Cuando el incesto se da entre padres e hijas siempre es abuso sexual, y lo mismo ocurre con tíos y abuelos. Entre primos es bastante frecuente, pero no se considera tan grave debido a que, por lo regular, la relación ocurre por mutuo acuerdo.

¿Cómo actúa el victimario?

Quien comete actos incestuosos, refiere Quiroz Pérez, emplea la manipulación emocional mediante chantajes, engaños, amenazas, seducción y, en algunos casos, violencia física.

El especialista menciona que sus manifestaciones más comunes son: que el adulto se exhibe desnudo delante del niño; observarlo cuando se viste, desviste o está en el baño, a fin de excitarse; tocar o besar al menor; forzarlo a ver imágenes o películas, escuchar conversaciones, posar para fotografías, presenciar actividades sexuales; hacer que lo masturbe; practicar con ellos coito vaginal, anal u oral, o frotar los genitales.

Daños a la víctima

El problema es el daño a la víctima, que no crece en estado de salud mental, sino con sentimiento de culpa y angustias. Ello se debe a que la mayoría de las veces recibe amenazas contra sí misma o sus seres queridos si delata lo sucedido.

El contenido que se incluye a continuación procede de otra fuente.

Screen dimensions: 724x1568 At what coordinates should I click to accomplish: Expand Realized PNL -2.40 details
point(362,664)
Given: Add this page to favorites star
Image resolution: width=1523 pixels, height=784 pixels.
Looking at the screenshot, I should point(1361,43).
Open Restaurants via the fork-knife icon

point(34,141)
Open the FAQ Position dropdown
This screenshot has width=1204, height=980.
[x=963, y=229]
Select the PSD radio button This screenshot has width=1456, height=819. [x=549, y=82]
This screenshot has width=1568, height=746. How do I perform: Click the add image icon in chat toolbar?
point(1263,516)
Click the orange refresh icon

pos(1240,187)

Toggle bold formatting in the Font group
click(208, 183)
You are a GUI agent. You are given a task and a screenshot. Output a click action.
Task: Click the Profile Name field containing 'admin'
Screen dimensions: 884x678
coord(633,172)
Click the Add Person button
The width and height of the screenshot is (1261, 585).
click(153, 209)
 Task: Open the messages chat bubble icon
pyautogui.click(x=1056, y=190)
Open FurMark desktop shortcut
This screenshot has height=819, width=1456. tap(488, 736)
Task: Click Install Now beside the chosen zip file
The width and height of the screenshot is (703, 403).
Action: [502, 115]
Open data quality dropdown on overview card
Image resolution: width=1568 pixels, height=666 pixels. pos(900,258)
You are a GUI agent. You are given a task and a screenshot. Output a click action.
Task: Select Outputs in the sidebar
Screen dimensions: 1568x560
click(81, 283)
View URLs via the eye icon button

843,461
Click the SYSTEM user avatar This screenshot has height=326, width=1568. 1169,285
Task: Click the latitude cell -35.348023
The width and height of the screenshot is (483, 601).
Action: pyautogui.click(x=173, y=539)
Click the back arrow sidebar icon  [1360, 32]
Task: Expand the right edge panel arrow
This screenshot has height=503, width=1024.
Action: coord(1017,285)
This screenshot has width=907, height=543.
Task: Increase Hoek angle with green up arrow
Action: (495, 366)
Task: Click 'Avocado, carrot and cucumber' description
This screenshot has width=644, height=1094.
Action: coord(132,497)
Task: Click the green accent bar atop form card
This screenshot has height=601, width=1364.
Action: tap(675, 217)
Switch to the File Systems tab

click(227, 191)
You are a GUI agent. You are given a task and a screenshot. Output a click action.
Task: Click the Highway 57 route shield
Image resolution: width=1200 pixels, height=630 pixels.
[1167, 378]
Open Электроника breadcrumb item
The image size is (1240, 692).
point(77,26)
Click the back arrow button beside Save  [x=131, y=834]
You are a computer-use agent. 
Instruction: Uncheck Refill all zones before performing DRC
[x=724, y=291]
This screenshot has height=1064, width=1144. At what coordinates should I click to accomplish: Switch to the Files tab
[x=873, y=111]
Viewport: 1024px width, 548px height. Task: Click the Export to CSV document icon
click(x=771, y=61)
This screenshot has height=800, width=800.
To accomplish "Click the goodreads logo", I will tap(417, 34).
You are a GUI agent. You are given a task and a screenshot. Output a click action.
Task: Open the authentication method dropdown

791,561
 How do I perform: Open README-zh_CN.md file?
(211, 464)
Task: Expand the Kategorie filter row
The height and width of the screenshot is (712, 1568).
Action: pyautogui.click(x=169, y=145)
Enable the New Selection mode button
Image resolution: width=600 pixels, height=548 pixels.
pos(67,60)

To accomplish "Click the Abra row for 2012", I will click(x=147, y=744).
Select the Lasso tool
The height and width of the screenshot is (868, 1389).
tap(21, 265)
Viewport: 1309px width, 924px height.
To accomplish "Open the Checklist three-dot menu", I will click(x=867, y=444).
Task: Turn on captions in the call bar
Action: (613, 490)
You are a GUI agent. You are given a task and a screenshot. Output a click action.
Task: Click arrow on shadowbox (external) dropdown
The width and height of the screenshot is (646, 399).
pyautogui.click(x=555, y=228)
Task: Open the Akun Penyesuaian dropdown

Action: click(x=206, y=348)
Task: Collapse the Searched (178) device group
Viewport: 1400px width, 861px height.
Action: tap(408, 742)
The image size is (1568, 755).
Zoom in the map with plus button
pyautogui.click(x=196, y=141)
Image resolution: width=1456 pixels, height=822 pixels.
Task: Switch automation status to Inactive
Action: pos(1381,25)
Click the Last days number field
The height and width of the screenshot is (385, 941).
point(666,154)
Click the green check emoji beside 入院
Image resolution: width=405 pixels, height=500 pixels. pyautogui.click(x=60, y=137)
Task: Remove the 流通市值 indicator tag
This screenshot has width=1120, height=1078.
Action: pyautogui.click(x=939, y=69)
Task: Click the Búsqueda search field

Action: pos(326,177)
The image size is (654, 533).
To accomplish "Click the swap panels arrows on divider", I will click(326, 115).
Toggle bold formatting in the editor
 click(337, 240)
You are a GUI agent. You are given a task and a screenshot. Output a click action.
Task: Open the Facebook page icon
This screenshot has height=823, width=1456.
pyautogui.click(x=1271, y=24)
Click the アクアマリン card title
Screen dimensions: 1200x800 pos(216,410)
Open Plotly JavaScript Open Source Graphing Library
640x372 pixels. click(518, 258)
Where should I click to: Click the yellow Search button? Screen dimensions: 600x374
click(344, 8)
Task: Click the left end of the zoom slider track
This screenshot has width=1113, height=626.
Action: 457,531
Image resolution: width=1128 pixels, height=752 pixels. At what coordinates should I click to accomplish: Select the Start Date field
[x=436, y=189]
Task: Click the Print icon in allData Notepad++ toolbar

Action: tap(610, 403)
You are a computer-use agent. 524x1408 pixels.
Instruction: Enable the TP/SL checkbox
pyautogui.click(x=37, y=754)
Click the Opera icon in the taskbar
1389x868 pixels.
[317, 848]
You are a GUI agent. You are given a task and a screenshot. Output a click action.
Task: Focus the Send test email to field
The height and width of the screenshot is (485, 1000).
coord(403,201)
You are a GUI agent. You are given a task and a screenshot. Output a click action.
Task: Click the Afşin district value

En consecuencia, es persona manipulada que se siente diferente, “de segunda”, porque cree que hizo “algo malo” para vivir esta situación; se siente mala y que merece lo acontecido. Como por lo regular lo padece en la infancia, no tiene conciencia clara de por qué le sucede; no puede pensar que es víctima de gente enferma.

¿Para prevenir dicha situación? Tome en cuenta que, desde edades muy tempranas, al pequeño se le debe enseñar la importancia de querer y cuidar su cuerpo, que hay partes que son muy íntimas y no deben ser tocadas por otras personas.

Además, es aconsejable crear siempre clima de confianza para que el niño sienta la libertad de comunicarse abiertamente en familia; de esta manera, los victimarios potenciales sabrán que, si hacen algo, el infante va a comentar todo lo acontecido y será tomado en cuenta. Por último, no deje solos a sus hijos ni encargados con personas de cuya formación moral y ética desconfíe o no tenga referencia.